◆ SOURCE MATERIAL ◆
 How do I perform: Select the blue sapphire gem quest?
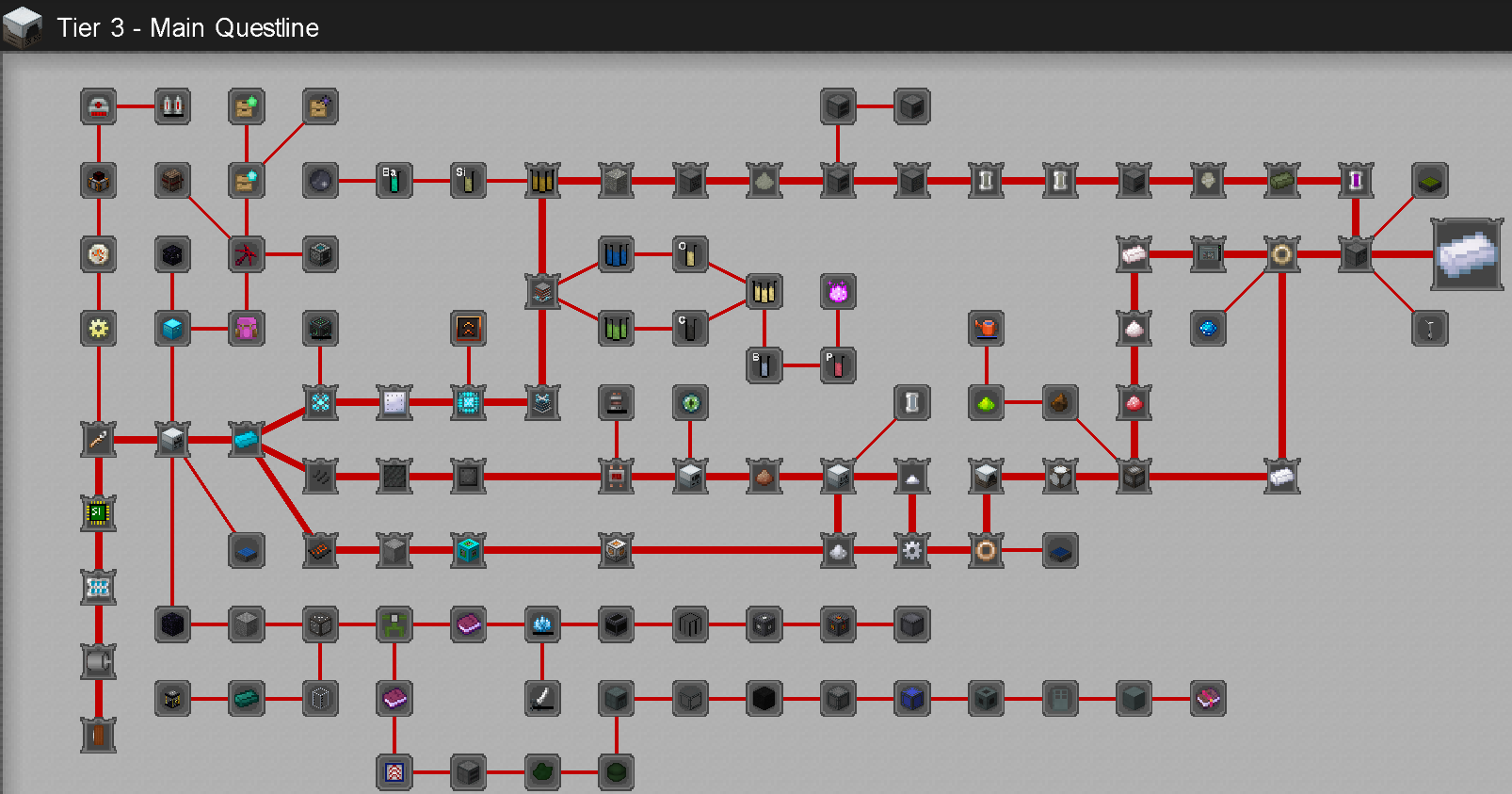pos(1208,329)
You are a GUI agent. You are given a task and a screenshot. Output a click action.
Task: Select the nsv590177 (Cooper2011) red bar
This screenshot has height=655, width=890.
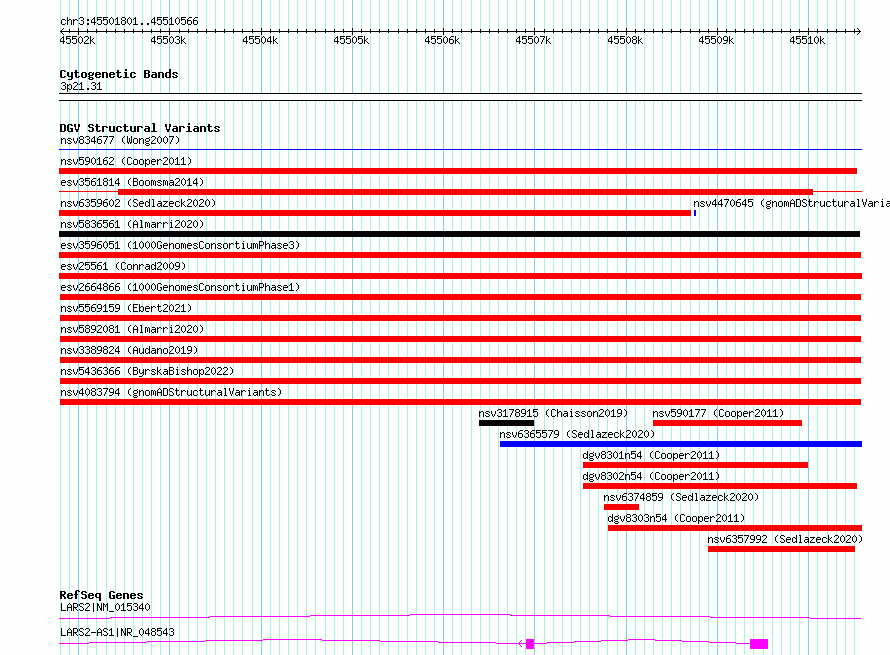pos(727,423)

* * *

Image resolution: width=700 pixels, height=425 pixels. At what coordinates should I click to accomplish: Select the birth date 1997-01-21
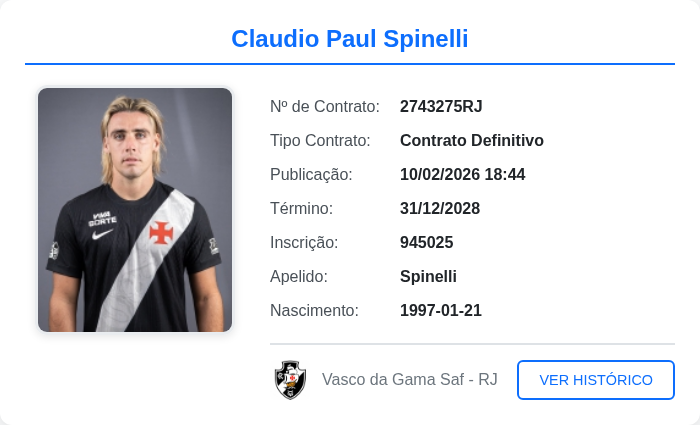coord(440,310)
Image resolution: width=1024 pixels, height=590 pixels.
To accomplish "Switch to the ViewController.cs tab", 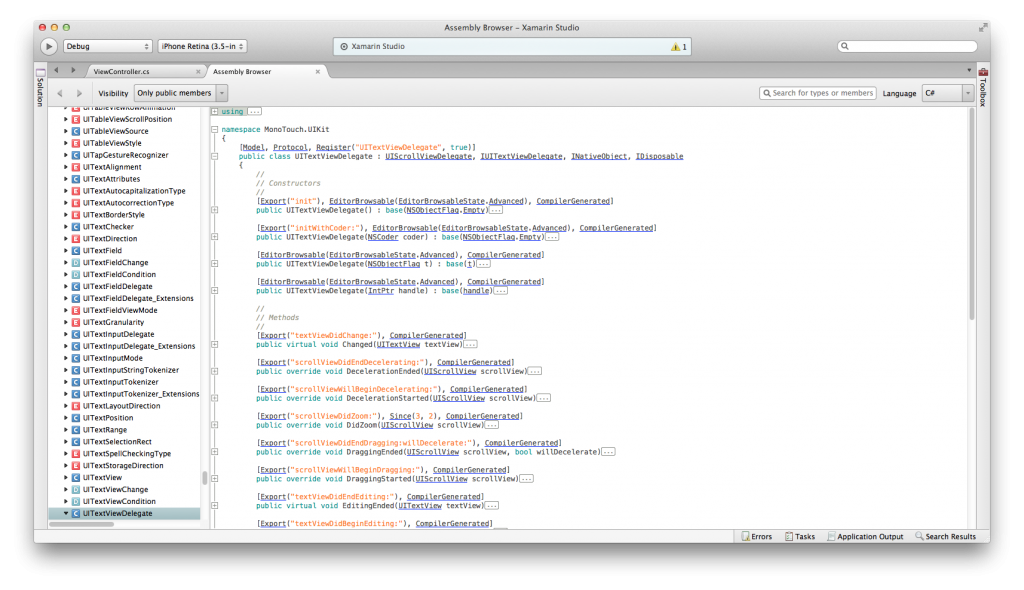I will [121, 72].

--

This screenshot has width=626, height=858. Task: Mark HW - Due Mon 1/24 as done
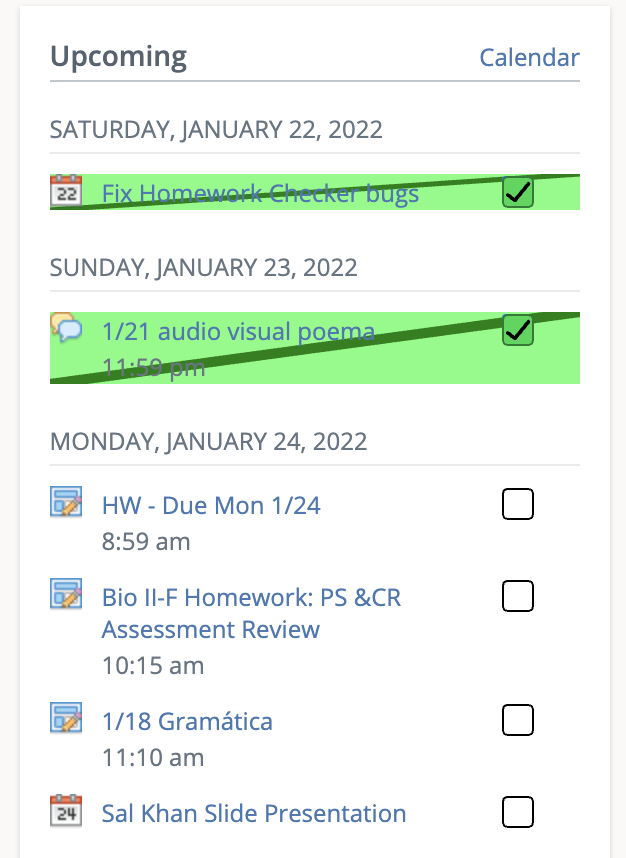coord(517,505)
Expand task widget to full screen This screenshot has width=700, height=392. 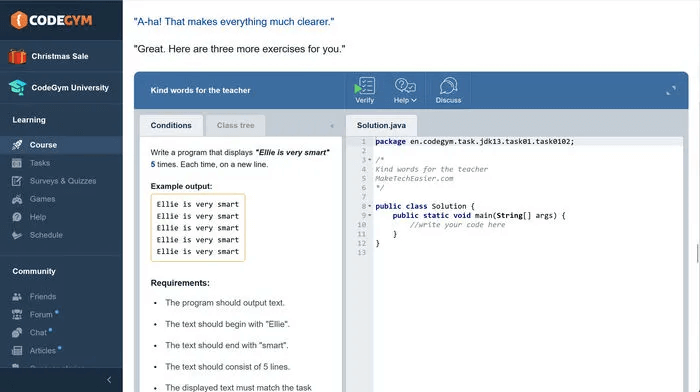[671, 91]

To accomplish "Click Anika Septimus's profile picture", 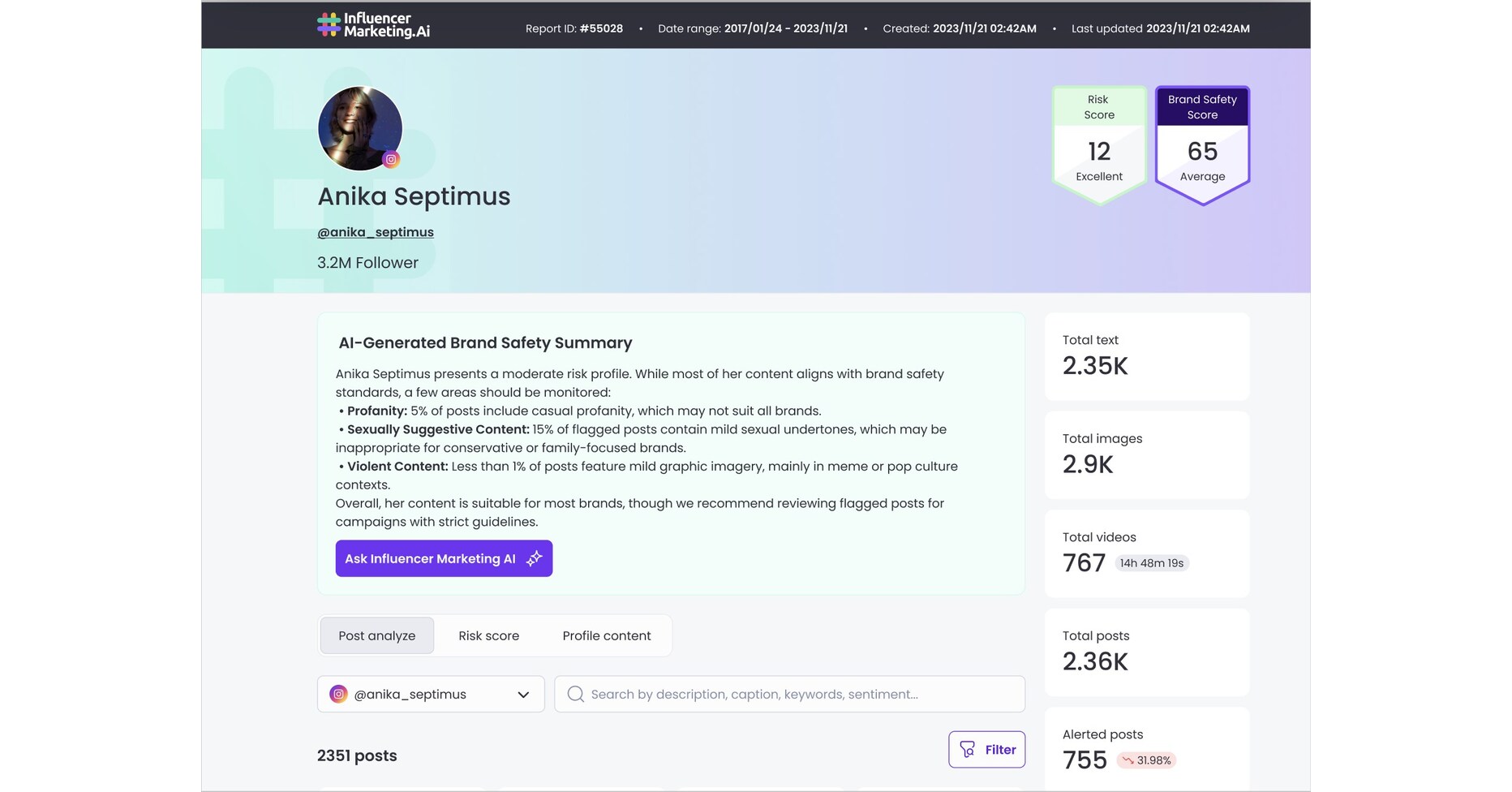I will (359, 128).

◆ DIRECTIVE ◆
Pull out every line of the material above that contains the word "Select", and copy each of those lines in full. Treat uppercase and lowercase as different, so only lines with that exact capitalization count.

◆ SOLUTION FOR THIS TASK ◆
 How do I perform: Select the blue sapphire gem quest?
Task: Select the nsv590177 (Cooper2011) red bar
Image resolution: width=700 pixels, height=425 pixels. At what coordinates should I click to accomplish: Select the birth date 1997-01-21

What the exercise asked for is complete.